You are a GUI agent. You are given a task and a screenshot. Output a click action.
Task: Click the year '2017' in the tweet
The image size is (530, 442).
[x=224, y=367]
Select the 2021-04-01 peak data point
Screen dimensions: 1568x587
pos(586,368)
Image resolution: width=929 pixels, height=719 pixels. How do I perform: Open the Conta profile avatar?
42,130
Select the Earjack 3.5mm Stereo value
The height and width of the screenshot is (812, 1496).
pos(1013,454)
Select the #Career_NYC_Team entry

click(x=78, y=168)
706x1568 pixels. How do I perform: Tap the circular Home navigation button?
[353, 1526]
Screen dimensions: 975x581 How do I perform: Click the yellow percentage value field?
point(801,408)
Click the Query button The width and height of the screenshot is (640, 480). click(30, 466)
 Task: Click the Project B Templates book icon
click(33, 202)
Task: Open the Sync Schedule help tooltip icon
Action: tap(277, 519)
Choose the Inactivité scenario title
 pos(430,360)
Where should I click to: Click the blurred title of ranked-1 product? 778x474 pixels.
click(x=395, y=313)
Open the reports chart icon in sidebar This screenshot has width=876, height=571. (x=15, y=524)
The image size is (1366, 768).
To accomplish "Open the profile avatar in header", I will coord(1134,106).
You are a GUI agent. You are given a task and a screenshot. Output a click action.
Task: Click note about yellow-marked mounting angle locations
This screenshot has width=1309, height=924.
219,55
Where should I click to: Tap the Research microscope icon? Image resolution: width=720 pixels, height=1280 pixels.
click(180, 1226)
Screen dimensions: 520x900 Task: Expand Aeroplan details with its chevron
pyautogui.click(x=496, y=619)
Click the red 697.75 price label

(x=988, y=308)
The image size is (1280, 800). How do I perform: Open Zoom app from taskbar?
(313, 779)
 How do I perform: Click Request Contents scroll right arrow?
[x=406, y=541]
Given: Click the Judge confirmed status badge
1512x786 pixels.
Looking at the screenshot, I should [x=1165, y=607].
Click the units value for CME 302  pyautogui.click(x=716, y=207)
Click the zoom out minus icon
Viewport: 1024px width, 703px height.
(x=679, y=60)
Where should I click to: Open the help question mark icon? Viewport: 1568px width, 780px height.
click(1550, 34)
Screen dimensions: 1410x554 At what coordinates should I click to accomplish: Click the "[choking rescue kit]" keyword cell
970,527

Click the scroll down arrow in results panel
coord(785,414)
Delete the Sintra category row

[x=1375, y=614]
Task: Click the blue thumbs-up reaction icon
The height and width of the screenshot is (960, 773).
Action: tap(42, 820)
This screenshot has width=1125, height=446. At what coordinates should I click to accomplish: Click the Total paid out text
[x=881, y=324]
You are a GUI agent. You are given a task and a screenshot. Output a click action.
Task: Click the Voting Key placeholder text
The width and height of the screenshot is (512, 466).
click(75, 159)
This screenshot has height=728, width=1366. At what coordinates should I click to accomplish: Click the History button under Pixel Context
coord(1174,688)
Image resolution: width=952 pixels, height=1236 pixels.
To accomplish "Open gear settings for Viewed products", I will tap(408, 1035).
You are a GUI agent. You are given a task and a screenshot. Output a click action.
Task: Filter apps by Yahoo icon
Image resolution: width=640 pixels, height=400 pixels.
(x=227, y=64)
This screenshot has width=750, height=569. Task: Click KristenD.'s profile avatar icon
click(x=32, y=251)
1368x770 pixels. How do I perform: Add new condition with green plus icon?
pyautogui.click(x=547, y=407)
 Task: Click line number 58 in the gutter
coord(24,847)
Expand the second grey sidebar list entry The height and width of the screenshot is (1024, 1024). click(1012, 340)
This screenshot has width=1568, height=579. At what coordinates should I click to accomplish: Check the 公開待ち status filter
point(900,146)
----------------
◆ Task directions
Each line above is to be set down again verbatim.

◆ Exercise output
You are a GUI agent. You are given a task and a screenshot. Output a click action.
Task: Click the year '2017' in the tweet
The image size is (530, 442).
[x=224, y=367]
Select the 2021-04-01 peak data point
Screen dimensions: 1568x587
pos(586,368)
Image resolution: width=929 pixels, height=719 pixels. How do I perform: Open the Conta profile avatar?
42,130
Select the Earjack 3.5mm Stereo value
The height and width of the screenshot is (812, 1496).
pos(1013,454)
Select the #Career_NYC_Team entry

click(x=78, y=168)
706x1568 pixels. How do I perform: Tap the circular Home navigation button?
[353, 1526]
Screen dimensions: 975x581 How do I perform: Click the yellow percentage value field?
point(801,408)
Click the Query button The width and height of the screenshot is (640, 480). click(30, 466)
 Task: Click the Project B Templates book icon
click(33, 202)
Task: Open the Sync Schedule help tooltip icon
Action: tap(277, 519)
Choose the Inactivité scenario title
 pos(430,360)
Where should I click to: Click the blurred title of ranked-1 product? 778x474 pixels.
click(x=395, y=313)
Open the reports chart icon in sidebar This screenshot has width=876, height=571. (x=15, y=524)
The image size is (1366, 768).
To accomplish "Open the profile avatar in header", I will coord(1134,106).
You are a GUI agent. You are given a task and a screenshot. Output a click action.
Task: Click note about yellow-marked mounting angle locations
This screenshot has width=1309, height=924.
219,55
Where should I click to: Tap the Research microscope icon? Image resolution: width=720 pixels, height=1280 pixels.
click(180, 1226)
Screen dimensions: 520x900 Task: Expand Aeroplan details with its chevron
pyautogui.click(x=496, y=619)
Click the red 697.75 price label

(x=988, y=308)
The image size is (1280, 800). How do I perform: Open Zoom app from taskbar?
(313, 779)
 How do I perform: Click Request Contents scroll right arrow?
[x=406, y=541]
Given: Click the Judge confirmed status badge
1512x786 pixels.
Looking at the screenshot, I should [x=1165, y=607].
Click the units value for CME 302  pyautogui.click(x=716, y=207)
Click the zoom out minus icon
Viewport: 1024px width, 703px height.
(x=679, y=60)
Where should I click to: Open the help question mark icon? Viewport: 1568px width, 780px height.
click(1550, 34)
Screen dimensions: 1410x554 At what coordinates should I click to accomplish: Click the "[choking rescue kit]" keyword cell
970,527

Click the scroll down arrow in results panel
coord(785,414)
Delete the Sintra category row

[x=1375, y=614]
Task: Click the blue thumbs-up reaction icon
The height and width of the screenshot is (960, 773).
Action: tap(42, 820)
This screenshot has width=1125, height=446. At what coordinates should I click to accomplish: Click the Total paid out text
[x=881, y=324]
You are a GUI agent. You are given a task and a screenshot. Output a click action.
Task: Click the Voting Key placeholder text
The width and height of the screenshot is (512, 466).
click(75, 159)
This screenshot has height=728, width=1366. At what coordinates should I click to accomplish: Click the History button under Pixel Context
coord(1174,688)
Image resolution: width=952 pixels, height=1236 pixels.
To accomplish "Open gear settings for Viewed products", I will tap(408, 1035).
You are a GUI agent. You are given a task and a screenshot. Output a click action.
Task: Filter apps by Yahoo icon
Image resolution: width=640 pixels, height=400 pixels.
(x=227, y=64)
This screenshot has width=750, height=569. Task: Click KristenD.'s profile avatar icon
click(x=32, y=251)
1368x770 pixels. How do I perform: Add new condition with green plus icon?
pyautogui.click(x=547, y=407)
 Task: Click line number 58 in the gutter
coord(24,847)
Expand the second grey sidebar list entry The height and width of the screenshot is (1024, 1024). click(1012, 340)
This screenshot has width=1568, height=579. At what coordinates should I click to accomplish: Check the 公開待ち status filter
point(900,146)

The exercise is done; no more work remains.